*** Opening Study material ***
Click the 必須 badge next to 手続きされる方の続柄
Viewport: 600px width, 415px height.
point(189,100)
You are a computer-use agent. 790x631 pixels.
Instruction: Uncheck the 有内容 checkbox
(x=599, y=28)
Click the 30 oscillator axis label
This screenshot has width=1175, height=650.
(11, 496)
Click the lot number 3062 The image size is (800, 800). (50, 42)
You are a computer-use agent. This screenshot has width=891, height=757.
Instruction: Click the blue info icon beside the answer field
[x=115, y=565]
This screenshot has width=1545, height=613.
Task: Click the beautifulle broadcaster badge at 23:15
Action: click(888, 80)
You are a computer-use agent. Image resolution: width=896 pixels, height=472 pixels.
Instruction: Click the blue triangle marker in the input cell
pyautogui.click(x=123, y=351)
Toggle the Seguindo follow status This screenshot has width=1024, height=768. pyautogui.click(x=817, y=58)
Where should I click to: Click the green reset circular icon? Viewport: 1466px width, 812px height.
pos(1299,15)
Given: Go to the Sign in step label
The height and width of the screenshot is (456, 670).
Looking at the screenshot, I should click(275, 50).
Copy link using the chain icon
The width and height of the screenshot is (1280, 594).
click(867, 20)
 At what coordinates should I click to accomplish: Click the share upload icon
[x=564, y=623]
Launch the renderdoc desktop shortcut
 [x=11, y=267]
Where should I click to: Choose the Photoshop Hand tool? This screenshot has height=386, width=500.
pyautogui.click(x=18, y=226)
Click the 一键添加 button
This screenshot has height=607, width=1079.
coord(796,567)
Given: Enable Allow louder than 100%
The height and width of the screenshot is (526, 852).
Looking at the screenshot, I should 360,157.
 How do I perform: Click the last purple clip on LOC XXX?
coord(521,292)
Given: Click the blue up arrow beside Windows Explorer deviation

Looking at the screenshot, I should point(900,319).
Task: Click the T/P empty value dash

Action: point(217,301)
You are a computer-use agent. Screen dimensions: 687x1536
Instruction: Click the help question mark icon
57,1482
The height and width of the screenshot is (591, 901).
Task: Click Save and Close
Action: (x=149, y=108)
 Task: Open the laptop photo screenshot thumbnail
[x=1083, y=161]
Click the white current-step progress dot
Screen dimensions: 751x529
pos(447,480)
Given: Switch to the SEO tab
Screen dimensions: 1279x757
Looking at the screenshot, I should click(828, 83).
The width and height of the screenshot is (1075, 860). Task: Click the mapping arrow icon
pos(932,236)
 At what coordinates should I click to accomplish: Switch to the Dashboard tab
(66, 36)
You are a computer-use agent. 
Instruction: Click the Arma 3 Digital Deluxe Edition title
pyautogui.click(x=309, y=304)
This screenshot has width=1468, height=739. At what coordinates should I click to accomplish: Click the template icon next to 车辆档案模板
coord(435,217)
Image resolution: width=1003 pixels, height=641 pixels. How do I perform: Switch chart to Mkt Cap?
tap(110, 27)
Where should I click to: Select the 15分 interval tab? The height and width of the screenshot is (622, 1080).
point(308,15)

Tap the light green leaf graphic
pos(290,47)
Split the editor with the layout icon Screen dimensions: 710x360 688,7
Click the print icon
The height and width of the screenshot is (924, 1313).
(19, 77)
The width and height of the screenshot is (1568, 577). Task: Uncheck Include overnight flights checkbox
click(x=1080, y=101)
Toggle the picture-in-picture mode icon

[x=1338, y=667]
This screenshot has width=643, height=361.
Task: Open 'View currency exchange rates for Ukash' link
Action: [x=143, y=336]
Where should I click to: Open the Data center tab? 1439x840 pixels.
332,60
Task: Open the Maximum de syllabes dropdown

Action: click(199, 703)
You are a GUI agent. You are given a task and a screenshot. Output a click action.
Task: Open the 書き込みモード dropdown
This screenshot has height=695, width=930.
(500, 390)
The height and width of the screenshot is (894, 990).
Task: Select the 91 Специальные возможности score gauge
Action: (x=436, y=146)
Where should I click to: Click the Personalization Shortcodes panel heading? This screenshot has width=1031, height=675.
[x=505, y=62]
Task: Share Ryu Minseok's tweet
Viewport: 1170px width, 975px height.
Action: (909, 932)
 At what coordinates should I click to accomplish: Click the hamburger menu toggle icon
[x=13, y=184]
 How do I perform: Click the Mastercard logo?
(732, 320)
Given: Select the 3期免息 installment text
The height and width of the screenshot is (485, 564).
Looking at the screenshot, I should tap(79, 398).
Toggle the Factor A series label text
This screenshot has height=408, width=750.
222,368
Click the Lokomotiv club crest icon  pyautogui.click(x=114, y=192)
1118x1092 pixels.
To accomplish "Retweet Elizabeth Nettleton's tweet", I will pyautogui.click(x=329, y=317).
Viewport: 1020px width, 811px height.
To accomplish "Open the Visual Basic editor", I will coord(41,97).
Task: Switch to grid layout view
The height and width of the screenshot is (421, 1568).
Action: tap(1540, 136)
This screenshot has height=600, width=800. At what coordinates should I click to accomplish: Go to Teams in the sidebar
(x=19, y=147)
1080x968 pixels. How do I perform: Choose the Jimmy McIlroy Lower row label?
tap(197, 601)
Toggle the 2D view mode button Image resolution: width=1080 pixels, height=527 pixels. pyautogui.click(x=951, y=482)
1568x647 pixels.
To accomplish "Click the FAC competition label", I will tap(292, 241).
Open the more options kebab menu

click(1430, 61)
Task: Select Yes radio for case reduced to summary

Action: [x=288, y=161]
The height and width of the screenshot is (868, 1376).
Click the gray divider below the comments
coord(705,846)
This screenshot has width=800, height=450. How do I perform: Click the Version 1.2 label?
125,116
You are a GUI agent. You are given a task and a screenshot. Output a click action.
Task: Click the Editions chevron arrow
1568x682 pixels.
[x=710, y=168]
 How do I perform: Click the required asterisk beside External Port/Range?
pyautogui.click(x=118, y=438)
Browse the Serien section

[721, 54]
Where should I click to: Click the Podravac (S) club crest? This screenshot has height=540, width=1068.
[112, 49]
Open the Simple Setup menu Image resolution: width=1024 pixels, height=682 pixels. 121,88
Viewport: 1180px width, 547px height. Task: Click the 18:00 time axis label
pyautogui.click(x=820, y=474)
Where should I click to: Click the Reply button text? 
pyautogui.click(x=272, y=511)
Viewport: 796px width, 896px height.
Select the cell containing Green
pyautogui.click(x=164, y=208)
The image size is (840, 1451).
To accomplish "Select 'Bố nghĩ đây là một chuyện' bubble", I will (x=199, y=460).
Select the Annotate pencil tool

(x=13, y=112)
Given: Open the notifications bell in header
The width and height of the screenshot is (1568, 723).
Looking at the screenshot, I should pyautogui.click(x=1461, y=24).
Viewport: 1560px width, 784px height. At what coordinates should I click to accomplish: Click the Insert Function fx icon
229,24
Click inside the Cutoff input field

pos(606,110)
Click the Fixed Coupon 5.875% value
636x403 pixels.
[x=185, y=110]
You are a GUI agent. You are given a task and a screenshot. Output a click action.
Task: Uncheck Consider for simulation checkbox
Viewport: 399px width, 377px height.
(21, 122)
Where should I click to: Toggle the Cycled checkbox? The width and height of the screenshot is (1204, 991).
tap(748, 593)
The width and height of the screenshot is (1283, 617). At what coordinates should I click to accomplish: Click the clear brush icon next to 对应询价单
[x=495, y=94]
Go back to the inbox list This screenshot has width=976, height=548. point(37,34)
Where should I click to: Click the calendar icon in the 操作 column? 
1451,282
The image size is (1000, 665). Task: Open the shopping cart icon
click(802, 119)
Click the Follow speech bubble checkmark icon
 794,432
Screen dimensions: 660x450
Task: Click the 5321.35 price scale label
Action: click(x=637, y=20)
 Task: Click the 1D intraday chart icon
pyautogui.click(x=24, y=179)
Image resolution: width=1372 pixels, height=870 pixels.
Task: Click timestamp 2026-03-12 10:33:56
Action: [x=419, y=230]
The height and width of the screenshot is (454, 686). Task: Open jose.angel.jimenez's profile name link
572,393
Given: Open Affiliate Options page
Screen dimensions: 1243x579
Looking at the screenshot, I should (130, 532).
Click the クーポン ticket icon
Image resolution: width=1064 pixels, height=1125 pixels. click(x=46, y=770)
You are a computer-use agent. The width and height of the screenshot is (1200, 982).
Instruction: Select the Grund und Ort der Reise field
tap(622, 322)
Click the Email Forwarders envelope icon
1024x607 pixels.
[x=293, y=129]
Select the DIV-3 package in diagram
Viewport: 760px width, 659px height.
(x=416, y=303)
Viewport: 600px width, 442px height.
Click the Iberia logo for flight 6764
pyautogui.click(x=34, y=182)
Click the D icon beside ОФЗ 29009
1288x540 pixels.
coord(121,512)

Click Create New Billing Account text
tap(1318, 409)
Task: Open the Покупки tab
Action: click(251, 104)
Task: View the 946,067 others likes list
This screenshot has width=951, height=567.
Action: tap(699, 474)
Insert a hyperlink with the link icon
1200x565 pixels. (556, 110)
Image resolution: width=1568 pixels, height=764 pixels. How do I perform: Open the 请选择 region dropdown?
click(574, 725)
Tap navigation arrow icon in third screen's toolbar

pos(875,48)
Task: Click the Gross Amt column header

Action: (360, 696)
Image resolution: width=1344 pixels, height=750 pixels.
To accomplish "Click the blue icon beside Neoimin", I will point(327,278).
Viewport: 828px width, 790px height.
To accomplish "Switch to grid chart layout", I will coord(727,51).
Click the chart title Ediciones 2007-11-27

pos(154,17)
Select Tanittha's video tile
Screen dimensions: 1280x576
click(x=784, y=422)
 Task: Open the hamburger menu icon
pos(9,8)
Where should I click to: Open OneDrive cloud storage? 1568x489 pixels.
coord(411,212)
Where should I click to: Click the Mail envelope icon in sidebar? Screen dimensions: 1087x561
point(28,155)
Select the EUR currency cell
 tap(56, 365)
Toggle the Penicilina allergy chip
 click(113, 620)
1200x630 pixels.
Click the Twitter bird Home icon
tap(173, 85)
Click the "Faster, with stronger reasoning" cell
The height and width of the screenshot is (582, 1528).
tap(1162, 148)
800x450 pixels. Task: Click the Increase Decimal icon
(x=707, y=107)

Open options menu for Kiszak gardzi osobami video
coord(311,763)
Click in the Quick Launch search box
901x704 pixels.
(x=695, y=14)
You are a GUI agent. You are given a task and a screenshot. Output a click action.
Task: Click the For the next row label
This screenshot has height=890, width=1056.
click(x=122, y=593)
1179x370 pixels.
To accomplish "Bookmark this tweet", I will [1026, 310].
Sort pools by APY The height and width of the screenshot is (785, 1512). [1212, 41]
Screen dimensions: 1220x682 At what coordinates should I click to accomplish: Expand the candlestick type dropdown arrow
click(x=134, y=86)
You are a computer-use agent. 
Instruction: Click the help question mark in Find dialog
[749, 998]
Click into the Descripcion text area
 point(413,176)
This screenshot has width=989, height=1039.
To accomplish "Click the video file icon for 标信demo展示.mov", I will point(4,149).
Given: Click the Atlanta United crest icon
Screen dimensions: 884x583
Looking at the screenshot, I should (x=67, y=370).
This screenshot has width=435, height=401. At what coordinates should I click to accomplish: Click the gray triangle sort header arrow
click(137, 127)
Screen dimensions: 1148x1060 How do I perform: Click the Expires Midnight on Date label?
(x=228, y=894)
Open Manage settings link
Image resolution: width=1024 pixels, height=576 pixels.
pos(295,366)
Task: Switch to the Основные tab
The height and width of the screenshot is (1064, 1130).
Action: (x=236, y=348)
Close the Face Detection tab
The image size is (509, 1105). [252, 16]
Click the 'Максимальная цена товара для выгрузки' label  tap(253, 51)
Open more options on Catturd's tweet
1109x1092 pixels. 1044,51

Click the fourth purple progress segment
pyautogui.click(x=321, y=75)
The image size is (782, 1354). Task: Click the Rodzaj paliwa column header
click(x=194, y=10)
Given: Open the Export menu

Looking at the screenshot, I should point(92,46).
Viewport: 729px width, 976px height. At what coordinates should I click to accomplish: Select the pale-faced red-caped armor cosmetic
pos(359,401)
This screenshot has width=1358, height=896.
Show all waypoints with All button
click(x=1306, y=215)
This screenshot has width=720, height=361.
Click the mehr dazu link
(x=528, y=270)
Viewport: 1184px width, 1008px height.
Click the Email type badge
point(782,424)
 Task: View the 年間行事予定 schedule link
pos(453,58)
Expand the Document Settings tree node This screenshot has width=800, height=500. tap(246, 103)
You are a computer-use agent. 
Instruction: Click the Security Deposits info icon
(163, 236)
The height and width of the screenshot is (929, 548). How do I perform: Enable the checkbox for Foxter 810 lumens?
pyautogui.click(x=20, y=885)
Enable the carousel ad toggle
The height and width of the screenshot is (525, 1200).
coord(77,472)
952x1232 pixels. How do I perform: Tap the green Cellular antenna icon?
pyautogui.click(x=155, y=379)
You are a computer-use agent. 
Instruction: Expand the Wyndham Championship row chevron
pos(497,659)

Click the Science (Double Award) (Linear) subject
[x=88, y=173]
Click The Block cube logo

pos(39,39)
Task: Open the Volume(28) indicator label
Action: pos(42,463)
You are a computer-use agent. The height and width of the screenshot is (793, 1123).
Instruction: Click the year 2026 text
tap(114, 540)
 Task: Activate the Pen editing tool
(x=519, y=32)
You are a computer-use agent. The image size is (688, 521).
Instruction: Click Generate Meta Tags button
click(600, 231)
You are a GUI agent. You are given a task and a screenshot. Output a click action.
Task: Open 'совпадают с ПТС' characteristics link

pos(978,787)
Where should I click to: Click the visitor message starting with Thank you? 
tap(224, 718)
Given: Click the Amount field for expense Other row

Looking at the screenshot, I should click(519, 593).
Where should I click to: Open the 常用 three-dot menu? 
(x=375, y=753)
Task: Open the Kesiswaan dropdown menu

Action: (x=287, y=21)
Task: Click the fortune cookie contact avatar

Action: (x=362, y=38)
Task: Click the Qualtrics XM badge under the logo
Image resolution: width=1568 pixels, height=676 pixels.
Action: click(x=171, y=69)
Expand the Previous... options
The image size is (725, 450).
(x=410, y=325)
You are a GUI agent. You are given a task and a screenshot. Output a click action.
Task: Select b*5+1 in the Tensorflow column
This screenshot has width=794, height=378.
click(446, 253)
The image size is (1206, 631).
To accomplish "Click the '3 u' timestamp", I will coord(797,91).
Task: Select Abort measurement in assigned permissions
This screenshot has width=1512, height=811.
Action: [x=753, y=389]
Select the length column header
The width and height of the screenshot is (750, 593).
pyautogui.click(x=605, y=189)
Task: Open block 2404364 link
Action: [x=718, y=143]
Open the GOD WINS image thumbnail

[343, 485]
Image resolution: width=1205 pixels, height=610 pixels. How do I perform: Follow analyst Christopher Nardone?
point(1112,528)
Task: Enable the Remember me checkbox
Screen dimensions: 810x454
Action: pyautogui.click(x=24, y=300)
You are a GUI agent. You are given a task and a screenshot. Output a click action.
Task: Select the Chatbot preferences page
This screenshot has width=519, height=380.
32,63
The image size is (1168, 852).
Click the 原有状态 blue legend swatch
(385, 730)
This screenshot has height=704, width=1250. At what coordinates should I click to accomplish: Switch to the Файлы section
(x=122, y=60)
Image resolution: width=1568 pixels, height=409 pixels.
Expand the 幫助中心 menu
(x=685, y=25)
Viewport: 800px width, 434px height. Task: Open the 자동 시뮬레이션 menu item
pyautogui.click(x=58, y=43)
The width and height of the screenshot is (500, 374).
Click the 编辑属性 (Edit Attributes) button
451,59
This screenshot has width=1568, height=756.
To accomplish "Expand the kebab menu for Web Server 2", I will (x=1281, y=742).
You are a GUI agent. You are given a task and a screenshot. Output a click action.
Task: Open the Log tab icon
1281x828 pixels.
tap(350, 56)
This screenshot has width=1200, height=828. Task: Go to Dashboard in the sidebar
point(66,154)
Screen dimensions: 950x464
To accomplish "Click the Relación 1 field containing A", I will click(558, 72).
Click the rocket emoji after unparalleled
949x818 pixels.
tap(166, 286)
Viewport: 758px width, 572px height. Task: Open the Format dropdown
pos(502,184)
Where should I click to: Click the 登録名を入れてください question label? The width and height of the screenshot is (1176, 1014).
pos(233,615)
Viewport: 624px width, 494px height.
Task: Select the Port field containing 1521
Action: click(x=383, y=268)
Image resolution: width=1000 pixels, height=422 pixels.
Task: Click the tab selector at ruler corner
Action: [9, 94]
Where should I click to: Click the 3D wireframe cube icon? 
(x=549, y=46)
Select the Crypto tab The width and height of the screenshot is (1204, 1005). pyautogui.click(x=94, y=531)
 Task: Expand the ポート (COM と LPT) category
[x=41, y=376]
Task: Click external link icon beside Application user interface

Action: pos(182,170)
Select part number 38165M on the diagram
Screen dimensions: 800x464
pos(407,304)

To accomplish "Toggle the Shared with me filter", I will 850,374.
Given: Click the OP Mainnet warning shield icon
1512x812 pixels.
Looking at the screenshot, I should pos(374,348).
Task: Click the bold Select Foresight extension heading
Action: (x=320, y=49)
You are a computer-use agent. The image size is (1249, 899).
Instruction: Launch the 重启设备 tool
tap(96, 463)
*** Closing Study material ***
Give back exactly the lines from the beginning of the records through the line containing "You are a computer-use agent. This", and only those.

Click the 必須 badge next to 手続きされる方の続柄
Viewport: 600px width, 415px height.
point(189,100)
You are a computer-use agent. 790x631 pixels.
Instruction: Uncheck the 有内容 checkbox
(x=599, y=28)
Click the 30 oscillator axis label
This screenshot has width=1175, height=650.
(11, 496)
Click the lot number 3062 The image size is (800, 800). (50, 42)
You are a computer-use agent. This screenshot has width=891, height=757.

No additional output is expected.